A list of the Hanson bothers' "faves:"
Taylor's favorite thing to wear: mom's lingerie
Zac's favorite thing to wear: girdles or kaboodles
Isaac's favorite thing to wear: peanut butter
Taylors favorite place to shop: Victoria's Secret
Zac's favorite place to shop: Burger King
Isaac's favorite place to shop: Farm Animal Accessories Inc.
Taylor's favorite game is: Girl Talk
Zac's favorite game is: Bo-Peep
Isaac's favorite game is: hide the hamster
Zac's favortie thing to eat: junk food, lots of high-cholesterol, high-sugar level junk food
Taylor's favorite thing to eat: brothers and sisters
Isaac's favorite thing to eat: mom and dad
Hanson is the Ambiguously Gay Trio.
On an MTV interview, Zac Hanson (the fat one) said, and I quote: "I was watching MTV one day and the camera went to a close-up of someone and I thought, 'Gee, what a pretty girl.' Then, I realized it was ME!"
Here are 12 true facts about Hanson:
(1)Issac Looks Like A Horse
(2)Taylor Is A Pansy
(3)Zac Is Not The Squeakiest, Taylor Is
(4)They All Need To Experience Puberty
(5)Taylor Has The Body Of A Girl
(6)Hanson Are At The Developmental Stage Of 2-Year-Olds
(7)They Are Gay (With Each Other)
(8)There Music Sounds Like Nails On A Blackboard
(9)Their Fans Are Either Drunk Or On Drugs
(10)They Need To Be Shot
(11)No One Ever Calls Mule Boy Hot!!
(12)Zac Is Fat!!!
" I hear that Zac ( Fat Ass, Horse-Boy, whatever you wanna call the little turd) can crack a cocconut with a whack of his head."
I believe it.
" When I saw the 'Mmbop' video for the first time I said, "the music blows but that chick on keyboards is hot". When I learned that they were actually three brothers, on MTV news, I wanted to sell my TV."
I am so sorry.
How Much Do We HATE Hanson?
Let us tell you how much:
"I'd rather dip my testicles in a hot frying vat and eat them right off my body than be forced to hear their name uttered in my presence."
"I would rather pull my brains out through my butt then look at them with masks on."
"I would rather eat 20 buckets of a zit-covered dweeb's barf then come within 100 meters of anything in the universe that has to do with Hanson!"
" I would rather masturbate with a cheese grater while watching Roseanne strip than listen to a single syllable of one of their sh*tty utterances."

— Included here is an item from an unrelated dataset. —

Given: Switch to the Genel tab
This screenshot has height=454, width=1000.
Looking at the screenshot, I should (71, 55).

" I would rather not take a shower for a year than listen to Hanson, I would rather eat my contacts than listen to Hanson, and I would rather date the biggest b---h in school than listen to Hanson."
"I would rather eat a peice of dog crap with worms in it than look at hanson or their cd."

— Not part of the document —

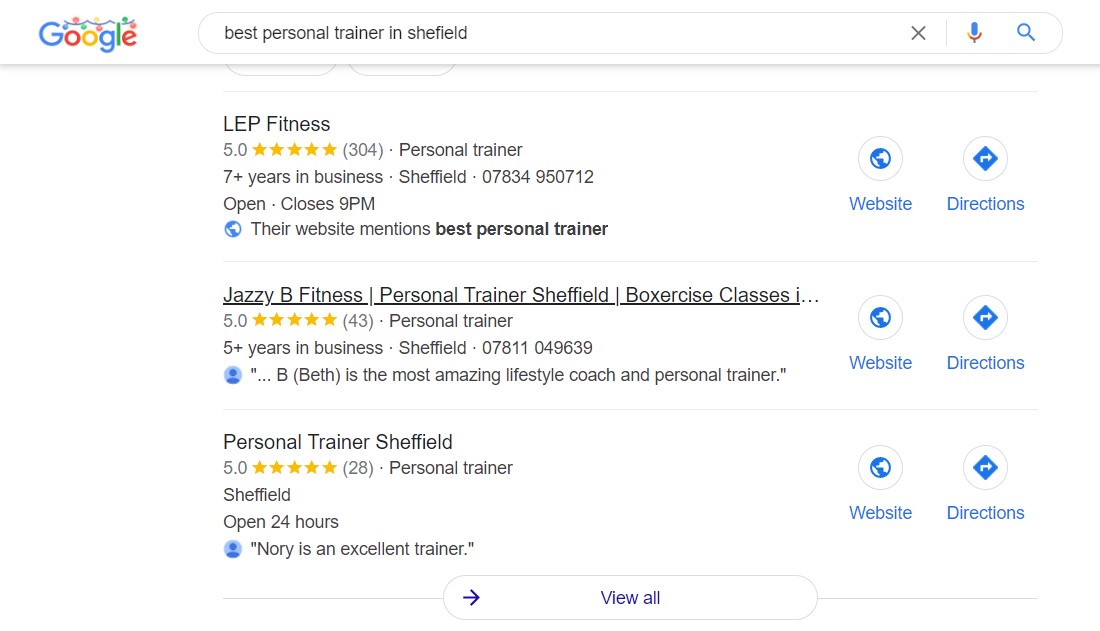This screenshot has height=631, width=1100.
Task: Click the globe icon beside 'Their website mentions'
Action: (232, 228)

"Well, I'd rather go out in the freezing cold, Canadian style winter and strip down to nothing screaming, "HANSON SUCKS" at the top of my lungs, until the police come to arrest me for indecent exposure. Unless I die from hypothermia first..."
I'd rather reduce my CD collection to nothing but Barry Manilow albums to avoid buying their record;
I'd rather gouge out my own eyes with a hot poker than buy their album;
I'd rather see Janet Reno strip. Hell, I'd rather see Rush Limbaugh strip than buy their album;
I'd rather bash my own brains in than touch a Hanson with a 50-foot pole;
AND, I'd rather eat raw intestine casserole with cyanide sauce and a side of crap than buy their album.
Hanson Boppers Fight Back
I suppose it was inevitable that some teeny-bopper-twelve-year-olds would ignore the repeated warnings not to flame me, lest the consequences. So here are some of their messages
Remember, Hanson fans, this could be your fate. Think twice before doing anything!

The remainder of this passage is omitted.